* Text excerpt
□ □ □ □ □

SPARK: Jailbreaking T2V Models by Synergistically Prompting Auditory and Recontextualized Knowledge

This paper introduces SPARK, a jailbreak framework that exploits cross-modal associations in text-to-video models by combining neutral scene anchors, latent auditory triggers, and stylistic modulators to generate semantically unsafe videos that bypass safety guardrails while maintaining a benign appearance.

Zonghao Ying, Moyang Chen, Nizhang Li, Zhiqiang Wang, Wenxin Zhang, Quanchen Zou, Zonglei Jing, Aishan Liu, Xianglong Liu

Published Mon, 09 Ma
📖 4 min read☕ Coffee break read

Imagine you have a very advanced, magical movie machine. You type a sentence, and it instantly creates a realistic video. This is what Text-to-Video (T2V) models do.

But, like any powerful tool, these machines have safety guards. If you type "Show me a violent fight," the machine says, "No, that's against the rules," and refuses to make the video.

□ □ □ □ □

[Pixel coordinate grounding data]
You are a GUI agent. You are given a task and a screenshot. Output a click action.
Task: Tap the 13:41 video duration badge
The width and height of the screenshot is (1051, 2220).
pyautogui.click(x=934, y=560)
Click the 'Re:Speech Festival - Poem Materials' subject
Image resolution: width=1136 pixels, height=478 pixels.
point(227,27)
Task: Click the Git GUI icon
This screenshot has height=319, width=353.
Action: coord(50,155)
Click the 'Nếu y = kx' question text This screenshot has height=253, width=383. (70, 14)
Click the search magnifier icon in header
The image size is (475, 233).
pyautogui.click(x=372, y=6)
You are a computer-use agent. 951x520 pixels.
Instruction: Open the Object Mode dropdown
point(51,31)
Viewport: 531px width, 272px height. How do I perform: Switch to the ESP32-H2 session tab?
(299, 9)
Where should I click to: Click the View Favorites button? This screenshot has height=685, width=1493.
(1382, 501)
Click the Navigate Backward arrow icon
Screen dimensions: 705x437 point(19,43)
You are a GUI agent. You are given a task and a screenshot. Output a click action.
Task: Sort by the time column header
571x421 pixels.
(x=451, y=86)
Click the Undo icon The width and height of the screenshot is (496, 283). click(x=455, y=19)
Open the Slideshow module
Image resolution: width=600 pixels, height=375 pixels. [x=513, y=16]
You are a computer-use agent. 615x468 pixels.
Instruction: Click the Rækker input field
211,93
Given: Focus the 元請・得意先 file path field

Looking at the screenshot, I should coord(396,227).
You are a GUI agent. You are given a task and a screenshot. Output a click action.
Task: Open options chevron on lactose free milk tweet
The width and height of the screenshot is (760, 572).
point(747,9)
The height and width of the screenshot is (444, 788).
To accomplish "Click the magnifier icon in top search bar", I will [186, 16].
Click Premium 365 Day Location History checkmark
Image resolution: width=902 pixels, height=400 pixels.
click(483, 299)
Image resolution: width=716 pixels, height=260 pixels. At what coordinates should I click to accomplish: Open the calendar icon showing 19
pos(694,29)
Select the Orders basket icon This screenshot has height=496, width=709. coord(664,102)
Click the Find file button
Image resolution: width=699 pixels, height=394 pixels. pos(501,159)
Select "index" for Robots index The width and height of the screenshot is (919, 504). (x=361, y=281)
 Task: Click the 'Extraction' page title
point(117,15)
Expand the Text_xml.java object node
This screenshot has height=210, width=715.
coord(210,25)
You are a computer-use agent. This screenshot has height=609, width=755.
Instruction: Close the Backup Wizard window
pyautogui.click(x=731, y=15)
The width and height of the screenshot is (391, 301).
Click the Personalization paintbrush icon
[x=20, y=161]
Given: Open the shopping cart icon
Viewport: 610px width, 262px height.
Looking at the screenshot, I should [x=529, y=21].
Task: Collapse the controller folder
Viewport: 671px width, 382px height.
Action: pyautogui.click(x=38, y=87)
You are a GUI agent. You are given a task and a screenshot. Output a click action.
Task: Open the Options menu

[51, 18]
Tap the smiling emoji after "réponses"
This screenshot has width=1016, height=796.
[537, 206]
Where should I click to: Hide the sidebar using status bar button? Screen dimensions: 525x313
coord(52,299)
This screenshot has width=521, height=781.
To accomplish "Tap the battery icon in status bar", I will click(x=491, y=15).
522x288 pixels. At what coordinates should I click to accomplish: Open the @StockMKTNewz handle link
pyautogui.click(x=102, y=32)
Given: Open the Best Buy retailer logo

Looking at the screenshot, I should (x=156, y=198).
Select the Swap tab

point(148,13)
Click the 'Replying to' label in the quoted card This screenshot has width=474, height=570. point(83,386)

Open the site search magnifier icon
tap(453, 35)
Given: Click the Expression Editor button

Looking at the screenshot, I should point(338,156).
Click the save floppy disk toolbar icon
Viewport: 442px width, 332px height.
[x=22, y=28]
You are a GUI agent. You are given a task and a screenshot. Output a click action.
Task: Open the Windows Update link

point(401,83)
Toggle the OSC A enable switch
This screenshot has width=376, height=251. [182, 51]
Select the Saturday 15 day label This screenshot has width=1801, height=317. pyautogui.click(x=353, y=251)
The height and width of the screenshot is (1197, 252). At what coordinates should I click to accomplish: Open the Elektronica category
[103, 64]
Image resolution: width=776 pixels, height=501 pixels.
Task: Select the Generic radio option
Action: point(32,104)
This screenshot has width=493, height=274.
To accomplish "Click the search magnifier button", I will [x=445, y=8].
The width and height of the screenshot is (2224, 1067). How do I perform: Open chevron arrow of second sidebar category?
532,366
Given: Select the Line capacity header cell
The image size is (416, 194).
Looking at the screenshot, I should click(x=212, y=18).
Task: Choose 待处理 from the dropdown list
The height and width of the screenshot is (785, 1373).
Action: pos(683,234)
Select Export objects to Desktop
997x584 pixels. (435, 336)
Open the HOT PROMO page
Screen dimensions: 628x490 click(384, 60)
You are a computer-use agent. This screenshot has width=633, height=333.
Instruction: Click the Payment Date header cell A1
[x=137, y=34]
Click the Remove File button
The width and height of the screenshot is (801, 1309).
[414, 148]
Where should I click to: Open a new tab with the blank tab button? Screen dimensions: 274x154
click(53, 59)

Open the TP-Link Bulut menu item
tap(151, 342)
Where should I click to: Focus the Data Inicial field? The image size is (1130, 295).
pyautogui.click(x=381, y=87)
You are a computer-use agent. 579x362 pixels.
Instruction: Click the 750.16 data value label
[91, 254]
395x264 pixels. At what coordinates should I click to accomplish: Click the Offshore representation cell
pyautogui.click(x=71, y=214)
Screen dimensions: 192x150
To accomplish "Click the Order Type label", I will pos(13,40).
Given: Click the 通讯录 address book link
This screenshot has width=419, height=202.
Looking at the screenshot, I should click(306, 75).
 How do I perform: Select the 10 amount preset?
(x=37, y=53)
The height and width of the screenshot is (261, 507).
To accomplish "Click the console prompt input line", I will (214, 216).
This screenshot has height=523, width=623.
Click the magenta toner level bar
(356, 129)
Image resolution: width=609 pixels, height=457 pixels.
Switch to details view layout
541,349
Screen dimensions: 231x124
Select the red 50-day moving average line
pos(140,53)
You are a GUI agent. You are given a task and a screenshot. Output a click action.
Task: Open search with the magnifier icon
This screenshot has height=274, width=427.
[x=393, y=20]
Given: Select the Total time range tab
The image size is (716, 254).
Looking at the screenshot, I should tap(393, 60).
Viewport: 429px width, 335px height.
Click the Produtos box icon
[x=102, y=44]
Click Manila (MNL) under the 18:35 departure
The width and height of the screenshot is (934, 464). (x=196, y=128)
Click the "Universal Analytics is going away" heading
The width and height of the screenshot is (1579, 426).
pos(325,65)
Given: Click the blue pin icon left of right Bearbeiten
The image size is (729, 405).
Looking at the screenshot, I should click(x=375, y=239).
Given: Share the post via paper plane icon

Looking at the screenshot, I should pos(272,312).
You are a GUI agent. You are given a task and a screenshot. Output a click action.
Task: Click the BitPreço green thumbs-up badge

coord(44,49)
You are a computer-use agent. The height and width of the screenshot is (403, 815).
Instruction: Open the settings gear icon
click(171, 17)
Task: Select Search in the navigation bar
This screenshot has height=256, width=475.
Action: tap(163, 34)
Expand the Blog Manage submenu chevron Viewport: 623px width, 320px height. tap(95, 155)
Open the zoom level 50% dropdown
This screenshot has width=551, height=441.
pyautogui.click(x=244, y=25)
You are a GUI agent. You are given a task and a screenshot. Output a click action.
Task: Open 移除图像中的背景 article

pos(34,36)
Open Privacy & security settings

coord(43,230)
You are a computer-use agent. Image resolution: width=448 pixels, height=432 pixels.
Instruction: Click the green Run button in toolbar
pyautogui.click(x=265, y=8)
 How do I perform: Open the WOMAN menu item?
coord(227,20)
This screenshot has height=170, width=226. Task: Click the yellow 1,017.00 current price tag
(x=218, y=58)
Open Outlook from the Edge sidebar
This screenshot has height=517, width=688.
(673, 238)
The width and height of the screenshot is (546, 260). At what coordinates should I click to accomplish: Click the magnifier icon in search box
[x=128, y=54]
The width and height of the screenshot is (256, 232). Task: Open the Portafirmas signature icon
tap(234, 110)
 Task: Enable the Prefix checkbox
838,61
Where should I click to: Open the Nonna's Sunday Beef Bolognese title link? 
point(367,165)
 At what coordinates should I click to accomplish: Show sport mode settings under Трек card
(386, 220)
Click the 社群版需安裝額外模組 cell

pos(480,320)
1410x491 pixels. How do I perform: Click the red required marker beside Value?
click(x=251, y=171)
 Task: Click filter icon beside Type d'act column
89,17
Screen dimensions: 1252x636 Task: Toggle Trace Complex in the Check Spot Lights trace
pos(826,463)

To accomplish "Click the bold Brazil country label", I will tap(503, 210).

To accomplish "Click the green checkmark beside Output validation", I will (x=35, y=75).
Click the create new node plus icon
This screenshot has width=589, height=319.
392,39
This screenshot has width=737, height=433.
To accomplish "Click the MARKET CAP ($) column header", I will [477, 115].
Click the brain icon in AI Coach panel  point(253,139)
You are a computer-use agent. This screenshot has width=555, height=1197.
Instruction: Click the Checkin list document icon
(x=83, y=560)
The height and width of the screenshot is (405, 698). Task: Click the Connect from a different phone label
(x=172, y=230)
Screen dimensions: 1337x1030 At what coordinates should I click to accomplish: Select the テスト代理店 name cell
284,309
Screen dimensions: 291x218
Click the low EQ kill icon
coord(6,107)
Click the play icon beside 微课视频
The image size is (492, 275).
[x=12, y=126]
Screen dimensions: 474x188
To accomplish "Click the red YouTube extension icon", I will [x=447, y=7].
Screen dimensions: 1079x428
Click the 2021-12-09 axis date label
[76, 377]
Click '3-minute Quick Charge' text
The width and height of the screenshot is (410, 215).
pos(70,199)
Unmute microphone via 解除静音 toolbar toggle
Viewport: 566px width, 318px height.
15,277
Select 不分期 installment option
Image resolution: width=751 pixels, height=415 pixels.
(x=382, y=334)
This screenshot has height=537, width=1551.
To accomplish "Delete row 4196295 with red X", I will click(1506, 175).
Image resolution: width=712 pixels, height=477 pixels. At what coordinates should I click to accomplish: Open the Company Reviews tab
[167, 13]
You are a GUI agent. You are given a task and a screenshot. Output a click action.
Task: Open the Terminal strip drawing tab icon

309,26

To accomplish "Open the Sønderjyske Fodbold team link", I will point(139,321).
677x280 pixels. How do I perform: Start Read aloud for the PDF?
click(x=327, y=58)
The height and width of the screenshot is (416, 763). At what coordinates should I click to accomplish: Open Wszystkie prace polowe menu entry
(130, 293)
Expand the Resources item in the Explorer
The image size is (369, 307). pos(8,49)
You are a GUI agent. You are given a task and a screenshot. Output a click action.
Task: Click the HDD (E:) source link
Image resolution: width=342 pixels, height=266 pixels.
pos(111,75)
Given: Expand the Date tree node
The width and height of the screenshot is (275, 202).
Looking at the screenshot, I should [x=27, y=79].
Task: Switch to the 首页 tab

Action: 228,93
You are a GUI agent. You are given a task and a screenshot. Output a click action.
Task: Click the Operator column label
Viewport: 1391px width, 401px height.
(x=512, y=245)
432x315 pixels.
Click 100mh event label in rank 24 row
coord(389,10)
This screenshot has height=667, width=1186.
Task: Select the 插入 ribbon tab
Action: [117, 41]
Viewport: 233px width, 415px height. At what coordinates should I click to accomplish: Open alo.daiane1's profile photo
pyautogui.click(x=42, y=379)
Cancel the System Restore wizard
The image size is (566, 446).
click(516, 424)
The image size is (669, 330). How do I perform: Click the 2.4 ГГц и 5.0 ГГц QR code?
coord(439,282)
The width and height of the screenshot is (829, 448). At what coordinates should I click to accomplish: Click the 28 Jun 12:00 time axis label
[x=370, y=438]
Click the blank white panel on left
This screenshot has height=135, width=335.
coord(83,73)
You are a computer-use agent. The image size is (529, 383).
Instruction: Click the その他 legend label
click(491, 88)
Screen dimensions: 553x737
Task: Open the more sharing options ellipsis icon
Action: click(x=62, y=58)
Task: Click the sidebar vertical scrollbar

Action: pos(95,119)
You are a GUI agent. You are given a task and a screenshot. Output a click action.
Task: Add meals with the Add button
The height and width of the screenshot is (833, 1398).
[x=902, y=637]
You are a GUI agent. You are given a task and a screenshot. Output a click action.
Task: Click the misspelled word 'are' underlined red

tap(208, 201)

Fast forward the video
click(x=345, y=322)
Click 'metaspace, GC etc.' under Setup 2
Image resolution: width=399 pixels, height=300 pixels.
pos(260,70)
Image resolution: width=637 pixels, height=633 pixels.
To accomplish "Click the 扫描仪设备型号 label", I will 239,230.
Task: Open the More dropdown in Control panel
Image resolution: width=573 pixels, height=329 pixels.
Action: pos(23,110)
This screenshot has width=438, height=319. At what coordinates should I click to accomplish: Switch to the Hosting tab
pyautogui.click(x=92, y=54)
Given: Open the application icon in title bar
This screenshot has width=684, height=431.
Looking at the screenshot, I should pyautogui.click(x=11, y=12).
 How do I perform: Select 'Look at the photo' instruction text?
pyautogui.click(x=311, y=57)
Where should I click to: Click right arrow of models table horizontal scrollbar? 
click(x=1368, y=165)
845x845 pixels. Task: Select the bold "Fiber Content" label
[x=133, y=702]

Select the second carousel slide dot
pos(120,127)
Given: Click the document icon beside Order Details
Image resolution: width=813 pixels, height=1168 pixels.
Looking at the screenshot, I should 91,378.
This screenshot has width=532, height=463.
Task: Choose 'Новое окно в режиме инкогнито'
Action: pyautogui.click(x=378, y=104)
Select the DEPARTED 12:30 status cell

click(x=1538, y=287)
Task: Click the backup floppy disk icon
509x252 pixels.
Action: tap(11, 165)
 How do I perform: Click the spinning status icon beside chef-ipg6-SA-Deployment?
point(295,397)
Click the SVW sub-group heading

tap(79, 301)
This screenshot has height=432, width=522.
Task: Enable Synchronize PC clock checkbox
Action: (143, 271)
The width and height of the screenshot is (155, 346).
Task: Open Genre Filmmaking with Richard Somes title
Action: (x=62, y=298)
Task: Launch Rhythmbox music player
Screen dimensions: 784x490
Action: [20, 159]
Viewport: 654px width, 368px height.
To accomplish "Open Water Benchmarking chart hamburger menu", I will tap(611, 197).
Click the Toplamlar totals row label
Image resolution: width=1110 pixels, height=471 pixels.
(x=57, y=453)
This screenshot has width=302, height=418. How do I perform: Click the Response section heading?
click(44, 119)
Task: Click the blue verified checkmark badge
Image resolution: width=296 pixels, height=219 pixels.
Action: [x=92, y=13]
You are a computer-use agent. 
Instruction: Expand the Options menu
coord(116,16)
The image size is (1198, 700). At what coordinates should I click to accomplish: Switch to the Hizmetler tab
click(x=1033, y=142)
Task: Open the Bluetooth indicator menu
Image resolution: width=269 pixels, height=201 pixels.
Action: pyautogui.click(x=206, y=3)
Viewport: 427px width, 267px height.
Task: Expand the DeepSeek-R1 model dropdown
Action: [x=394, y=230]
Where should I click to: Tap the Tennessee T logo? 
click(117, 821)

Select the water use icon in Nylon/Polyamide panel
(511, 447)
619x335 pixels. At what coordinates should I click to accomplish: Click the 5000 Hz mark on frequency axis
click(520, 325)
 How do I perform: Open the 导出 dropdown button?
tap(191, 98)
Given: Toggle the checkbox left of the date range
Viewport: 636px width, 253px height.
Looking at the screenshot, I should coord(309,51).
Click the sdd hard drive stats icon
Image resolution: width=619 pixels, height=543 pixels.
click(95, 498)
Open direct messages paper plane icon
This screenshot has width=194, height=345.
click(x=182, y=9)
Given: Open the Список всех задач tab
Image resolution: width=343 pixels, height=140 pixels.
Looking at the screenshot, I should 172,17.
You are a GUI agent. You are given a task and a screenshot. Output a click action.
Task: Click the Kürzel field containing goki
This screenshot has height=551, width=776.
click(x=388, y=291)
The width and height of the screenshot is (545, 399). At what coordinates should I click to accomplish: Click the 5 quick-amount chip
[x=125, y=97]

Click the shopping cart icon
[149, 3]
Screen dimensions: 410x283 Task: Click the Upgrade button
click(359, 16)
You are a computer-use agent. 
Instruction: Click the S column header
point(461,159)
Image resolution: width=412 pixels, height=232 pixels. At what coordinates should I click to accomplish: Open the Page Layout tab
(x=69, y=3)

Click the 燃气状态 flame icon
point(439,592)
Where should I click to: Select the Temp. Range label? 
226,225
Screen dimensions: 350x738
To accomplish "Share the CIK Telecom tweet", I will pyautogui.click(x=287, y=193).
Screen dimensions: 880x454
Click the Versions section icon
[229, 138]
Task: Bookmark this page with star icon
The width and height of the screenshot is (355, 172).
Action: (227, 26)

□ □ □ □ □

* What to work on
Answer these questions using the SPARK text above.
1. What three things does SPARK combine?
2. In the text's example, what does the machine say when someone types "Show me a violent fight"?
3. How many minutes of reading is the page marked as?

* Expected output
1. Neutral scene anchors, latent auditory triggers, and stylistic modulators.
2. "No, that's against the rules."
3. 4 minutes.